While the war rages, threatening to turn into World War III, an“international treaty on pandemic prevention and preparedness” is being created by the World Health Organization (WHO), along with other major institutions. The proposed international “pandemic treaty” will be legally implemented by the year 2024.

  • If this treaty goes through, the WHO would have the power to call for mandatory vaccinations and health passports, and its decision would supersede national and state laws. Considering the WHO changed its definition of “pandemic” to “a worldwide epidemic of a disease,” removing the requirement of high morbidity, just about anything could be made to fit the pandemic criterion.

  • The SMART Health Cards system is used by more than a dozen countries, 25 U.S. states, Puerto Rico and Washington, D.C.; the Australian Parliament is pushing a “Trusted Digital Identity Bill”; U.S. Congress is pushing the “Improving Digital Identity Act,” and the WHO has signed a deal with a Deutsche Telekom subsidiary to build the first global digital vaccine passport. All of these have one goal in common, which is to expand them into a global social credit system

In a recent open letter, the World Council for Health, a coalition of scientists, doctors, lawyers, and civil society advocacy organizations had this to say:

"The proposed WHO agreement is unnecessary and is a threat to sovereignty and inalienable rights. It increases the WHO's suffocating power to declare unjustified pandemics, impose dehumanizing lockdowns, and enforce expensive, unsafe, and ineffective treatments against the will of the people."

Prominent health experts such as Drs. Pierre Kory and Astrid Stuckelberger have endorsed the council's open letter and been outspoken against the treaty under discussion.

According to Stuckelberger, a member of the Faculty of Medicine of the University of Geneva and Lausanne, the agreement would effectively create a “one world government under the guise of creating a standardized global pandemic response,”.
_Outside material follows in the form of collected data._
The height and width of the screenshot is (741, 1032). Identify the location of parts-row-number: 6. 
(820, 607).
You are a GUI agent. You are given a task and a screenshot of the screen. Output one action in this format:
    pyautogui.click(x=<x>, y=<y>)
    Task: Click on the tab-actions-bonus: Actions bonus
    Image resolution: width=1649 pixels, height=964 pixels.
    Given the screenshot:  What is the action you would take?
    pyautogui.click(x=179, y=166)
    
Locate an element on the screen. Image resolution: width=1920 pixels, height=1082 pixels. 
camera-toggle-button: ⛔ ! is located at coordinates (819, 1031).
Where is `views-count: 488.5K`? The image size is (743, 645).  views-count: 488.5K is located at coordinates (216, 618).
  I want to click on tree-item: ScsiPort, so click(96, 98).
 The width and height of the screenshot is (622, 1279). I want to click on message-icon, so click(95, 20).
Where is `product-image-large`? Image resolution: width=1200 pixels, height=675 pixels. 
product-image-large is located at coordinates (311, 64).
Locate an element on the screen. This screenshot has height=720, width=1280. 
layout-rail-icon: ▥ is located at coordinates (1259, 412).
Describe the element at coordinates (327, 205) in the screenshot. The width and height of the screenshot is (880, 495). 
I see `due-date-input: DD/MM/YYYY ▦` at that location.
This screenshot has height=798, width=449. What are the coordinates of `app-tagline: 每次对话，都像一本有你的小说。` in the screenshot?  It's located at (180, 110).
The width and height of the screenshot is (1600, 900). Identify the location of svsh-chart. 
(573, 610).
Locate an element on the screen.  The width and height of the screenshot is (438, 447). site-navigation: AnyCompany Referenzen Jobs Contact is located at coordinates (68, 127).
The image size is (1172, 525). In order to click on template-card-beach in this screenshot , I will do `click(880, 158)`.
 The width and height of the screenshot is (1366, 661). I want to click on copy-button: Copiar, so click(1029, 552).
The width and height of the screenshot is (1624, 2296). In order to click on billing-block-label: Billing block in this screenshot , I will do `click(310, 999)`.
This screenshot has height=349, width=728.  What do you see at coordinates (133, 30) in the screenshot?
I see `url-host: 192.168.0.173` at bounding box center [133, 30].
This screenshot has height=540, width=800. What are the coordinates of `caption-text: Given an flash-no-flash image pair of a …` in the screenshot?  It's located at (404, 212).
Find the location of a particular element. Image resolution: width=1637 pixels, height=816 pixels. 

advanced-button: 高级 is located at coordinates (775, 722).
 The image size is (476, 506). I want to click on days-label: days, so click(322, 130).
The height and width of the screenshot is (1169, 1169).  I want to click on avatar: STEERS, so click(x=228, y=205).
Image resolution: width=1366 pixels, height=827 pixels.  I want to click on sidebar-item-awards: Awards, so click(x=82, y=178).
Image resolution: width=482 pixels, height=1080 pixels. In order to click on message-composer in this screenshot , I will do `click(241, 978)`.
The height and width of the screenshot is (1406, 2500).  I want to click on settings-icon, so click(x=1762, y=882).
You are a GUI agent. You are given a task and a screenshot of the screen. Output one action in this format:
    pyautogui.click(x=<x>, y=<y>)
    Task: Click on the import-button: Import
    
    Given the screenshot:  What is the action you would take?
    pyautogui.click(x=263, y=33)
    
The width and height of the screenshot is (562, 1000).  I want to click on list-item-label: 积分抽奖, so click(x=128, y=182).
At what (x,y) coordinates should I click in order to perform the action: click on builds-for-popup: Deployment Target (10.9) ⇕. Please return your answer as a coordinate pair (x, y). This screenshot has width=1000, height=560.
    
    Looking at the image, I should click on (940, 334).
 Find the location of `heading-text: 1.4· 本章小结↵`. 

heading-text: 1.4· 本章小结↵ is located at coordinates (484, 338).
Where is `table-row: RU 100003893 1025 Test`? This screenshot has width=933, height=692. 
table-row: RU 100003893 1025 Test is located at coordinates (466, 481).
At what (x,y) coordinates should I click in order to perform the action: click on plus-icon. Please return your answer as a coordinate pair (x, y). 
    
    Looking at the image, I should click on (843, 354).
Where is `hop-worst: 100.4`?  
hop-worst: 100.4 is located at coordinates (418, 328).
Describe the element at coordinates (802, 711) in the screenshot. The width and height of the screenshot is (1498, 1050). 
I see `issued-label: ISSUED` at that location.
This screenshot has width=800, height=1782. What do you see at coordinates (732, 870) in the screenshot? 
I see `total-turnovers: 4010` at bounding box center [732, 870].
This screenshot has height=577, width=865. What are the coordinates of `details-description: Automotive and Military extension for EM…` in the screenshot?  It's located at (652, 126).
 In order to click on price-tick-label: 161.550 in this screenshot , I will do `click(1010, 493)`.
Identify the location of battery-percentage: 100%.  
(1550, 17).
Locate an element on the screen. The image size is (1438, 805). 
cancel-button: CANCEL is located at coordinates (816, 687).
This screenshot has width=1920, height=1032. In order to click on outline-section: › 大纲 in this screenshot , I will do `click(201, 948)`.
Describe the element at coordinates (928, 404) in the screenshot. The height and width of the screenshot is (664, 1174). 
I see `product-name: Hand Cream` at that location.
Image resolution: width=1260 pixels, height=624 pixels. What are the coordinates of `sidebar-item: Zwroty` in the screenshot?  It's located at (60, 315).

All of this cannot be achieved without a universal method of communication: the internet.

Putin’s attack on Ukraine threatens to upend all of these carefully laid plans.

An article in the MIT Technology Review states that “If Russia disconnects from—or is booted from— the internet’s governing bodies, the internet may never be the same again for any of us.”

Concerns about the emergence of a “splinternet,” or a balkanization of the web, have been growing. The war in Ukraine could well make them a reality, ushering in an age of a “Digital Iron Curtain.” As Russia becomes cut off from the West, it is likely to turn more and more to China, although it’s unclear how China would react, given its strong influence over the WHO and its manipulation of the Covid-19 scenario from the very beginning. Almost all online services used by people within China are Chinese companies. The country is well-versed in online censorship, typically referred to as the Great Firewall of China. However, if China, Russia and let’s include the possibility of India and Iran, form a separate internet the era of a connected world would be over and the elite’s struggle for world domination, along with the WHO’s plans for total control under the guise of “health and safety” would be thwarted.

Just as Zelensky has insisted that Ukraine become a member of NATO, a move that would most certainly launch WW III, he has lobbied for Russia’s online isolation from the rest of the world. He even asked ICANN, a nonprofit organization that manages internet domains, to shut down .ru, a request that ICANN said went too far. 

“ICANN has been built to ensure that the Internet works, not for its coordination role to be used to stop it from working,” CEO Göran Marby wrote in his response

However, this raises another interesting point. Could ICANN in fact shut down an entire country’s connection to the internet? One must wonder then, who ultimately controls ICANN?

And this is where we come back to the Tower of Babel. Perhaps this Splinternet is a way for our planet to regain its balance. Perhaps while the elite joust for ultimate power, they will only succeed in fracturing the very communication method that they had hoped would lead them to victory.

Even the smartest scientists must admit that they don’t understand the complexities of our own brains. How do the elite imagine they can build a Tower of Babel to heaven?